• **Challenge**
Rewrite the lines below with every "gear" changed to "cog", keeping everything else the same.

• **Supplied data**

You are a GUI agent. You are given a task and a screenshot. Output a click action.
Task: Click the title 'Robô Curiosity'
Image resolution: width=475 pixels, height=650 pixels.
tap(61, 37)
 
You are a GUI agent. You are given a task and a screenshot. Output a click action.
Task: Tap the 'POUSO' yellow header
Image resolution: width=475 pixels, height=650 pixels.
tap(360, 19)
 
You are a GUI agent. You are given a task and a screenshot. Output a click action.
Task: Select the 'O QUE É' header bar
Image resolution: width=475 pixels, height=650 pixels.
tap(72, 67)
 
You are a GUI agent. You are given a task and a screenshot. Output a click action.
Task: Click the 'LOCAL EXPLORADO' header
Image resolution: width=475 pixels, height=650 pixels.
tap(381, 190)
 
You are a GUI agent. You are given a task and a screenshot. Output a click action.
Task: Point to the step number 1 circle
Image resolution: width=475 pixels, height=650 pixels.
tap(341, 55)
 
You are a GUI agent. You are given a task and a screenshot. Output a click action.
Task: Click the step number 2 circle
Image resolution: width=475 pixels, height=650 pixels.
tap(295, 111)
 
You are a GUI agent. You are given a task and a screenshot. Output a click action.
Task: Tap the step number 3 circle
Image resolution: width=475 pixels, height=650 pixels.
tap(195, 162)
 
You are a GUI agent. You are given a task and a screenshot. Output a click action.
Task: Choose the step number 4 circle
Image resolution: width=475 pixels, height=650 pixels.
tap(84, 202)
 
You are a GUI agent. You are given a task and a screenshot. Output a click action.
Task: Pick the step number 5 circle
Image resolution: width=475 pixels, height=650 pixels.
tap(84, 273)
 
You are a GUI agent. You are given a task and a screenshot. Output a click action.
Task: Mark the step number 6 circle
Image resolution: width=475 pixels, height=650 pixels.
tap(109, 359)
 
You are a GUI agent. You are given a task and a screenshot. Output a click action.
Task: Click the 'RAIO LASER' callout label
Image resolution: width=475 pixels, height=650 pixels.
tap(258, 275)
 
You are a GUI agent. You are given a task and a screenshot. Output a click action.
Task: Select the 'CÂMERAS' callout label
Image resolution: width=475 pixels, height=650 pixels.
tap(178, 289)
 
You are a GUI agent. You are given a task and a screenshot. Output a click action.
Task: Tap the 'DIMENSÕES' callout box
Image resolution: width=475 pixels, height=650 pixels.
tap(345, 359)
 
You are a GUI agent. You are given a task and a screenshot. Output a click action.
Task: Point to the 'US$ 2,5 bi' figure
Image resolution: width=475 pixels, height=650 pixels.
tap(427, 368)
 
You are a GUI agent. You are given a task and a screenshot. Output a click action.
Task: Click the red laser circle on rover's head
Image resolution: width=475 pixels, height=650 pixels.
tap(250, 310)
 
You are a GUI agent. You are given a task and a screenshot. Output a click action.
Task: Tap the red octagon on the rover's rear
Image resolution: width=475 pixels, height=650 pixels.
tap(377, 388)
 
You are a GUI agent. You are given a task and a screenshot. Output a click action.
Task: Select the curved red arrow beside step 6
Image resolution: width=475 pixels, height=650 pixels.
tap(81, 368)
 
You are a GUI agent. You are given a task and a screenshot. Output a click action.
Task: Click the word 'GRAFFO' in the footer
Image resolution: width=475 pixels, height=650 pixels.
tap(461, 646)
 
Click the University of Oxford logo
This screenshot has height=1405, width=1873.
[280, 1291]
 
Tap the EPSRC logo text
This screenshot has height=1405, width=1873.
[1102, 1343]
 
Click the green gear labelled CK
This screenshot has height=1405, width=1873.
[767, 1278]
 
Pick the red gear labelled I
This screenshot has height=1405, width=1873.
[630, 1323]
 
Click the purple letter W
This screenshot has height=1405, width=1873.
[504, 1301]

• **Exercise output**
You are a GUI agent. You are given a task and a screenshot. Output a click action.
Task: Click the title 'Robô Curiosity'
Image resolution: width=475 pixels, height=650 pixels.
tap(61, 37)
 
You are a GUI agent. You are given a task and a screenshot. Output a click action.
Task: Tap the 'POUSO' yellow header
Image resolution: width=475 pixels, height=650 pixels.
tap(360, 19)
 
You are a GUI agent. You are given a task and a screenshot. Output a click action.
Task: Select the 'O QUE É' header bar
Image resolution: width=475 pixels, height=650 pixels.
tap(72, 67)
 
You are a GUI agent. You are given a task and a screenshot. Output a click action.
Task: Click the 'LOCAL EXPLORADO' header
Image resolution: width=475 pixels, height=650 pixels.
tap(381, 190)
 
You are a GUI agent. You are given a task and a screenshot. Output a click action.
Task: Point to the step number 1 circle
Image resolution: width=475 pixels, height=650 pixels.
tap(341, 55)
 
You are a GUI agent. You are given a task and a screenshot. Output a click action.
Task: Click the step number 2 circle
Image resolution: width=475 pixels, height=650 pixels.
tap(295, 111)
 
You are a GUI agent. You are given a task and a screenshot. Output a click action.
Task: Tap the step number 3 circle
Image resolution: width=475 pixels, height=650 pixels.
tap(195, 162)
 
You are a GUI agent. You are given a task and a screenshot. Output a click action.
Task: Choose the step number 4 circle
Image resolution: width=475 pixels, height=650 pixels.
tap(84, 202)
 
You are a GUI agent. You are given a task and a screenshot. Output a click action.
Task: Pick the step number 5 circle
Image resolution: width=475 pixels, height=650 pixels.
tap(84, 273)
 
You are a GUI agent. You are given a task and a screenshot. Output a click action.
Task: Mark the step number 6 circle
Image resolution: width=475 pixels, height=650 pixels.
tap(109, 359)
 
You are a GUI agent. You are given a task and a screenshot. Output a click action.
Task: Click the 'RAIO LASER' callout label
Image resolution: width=475 pixels, height=650 pixels.
tap(258, 275)
 
You are a GUI agent. You are given a task and a screenshot. Output a click action.
Task: Select the 'CÂMERAS' callout label
Image resolution: width=475 pixels, height=650 pixels.
tap(178, 289)
 
You are a GUI agent. You are given a task and a screenshot. Output a click action.
Task: Tap the 'DIMENSÕES' callout box
Image resolution: width=475 pixels, height=650 pixels.
tap(345, 359)
 
You are a GUI agent. You are given a task and a screenshot. Output a click action.
Task: Point to the 'US$ 2,5 bi' figure
Image resolution: width=475 pixels, height=650 pixels.
tap(427, 368)
 
You are a GUI agent. You are given a task and a screenshot. Output a click action.
Task: Click the red laser circle on rover's head
Image resolution: width=475 pixels, height=650 pixels.
tap(250, 310)
 
You are a GUI agent. You are given a task and a screenshot. Output a click action.
Task: Tap the red octagon on the rover's rear
Image resolution: width=475 pixels, height=650 pixels.
tap(377, 388)
 
You are a GUI agent. You are given a task and a screenshot. Output a click action.
Task: Select the curved red arrow beside step 6
Image resolution: width=475 pixels, height=650 pixels.
tap(81, 368)
 
You are a GUI agent. You are given a task and a screenshot. Output a click action.
Task: Click the word 'GRAFFO' in the footer
Image resolution: width=475 pixels, height=650 pixels.
tap(461, 646)
 
Click the University of Oxford logo
This screenshot has height=1405, width=1873.
[280, 1291]
 
Tap the EPSRC logo text
This screenshot has height=1405, width=1873.
[1102, 1343]
 
Click the green cog labelled CK
This screenshot has height=1405, width=1873.
[767, 1278]
 
Pick the red cog labelled I
This screenshot has height=1405, width=1873.
[630, 1323]
 
Click the purple letter W
This screenshot has height=1405, width=1873.
[504, 1301]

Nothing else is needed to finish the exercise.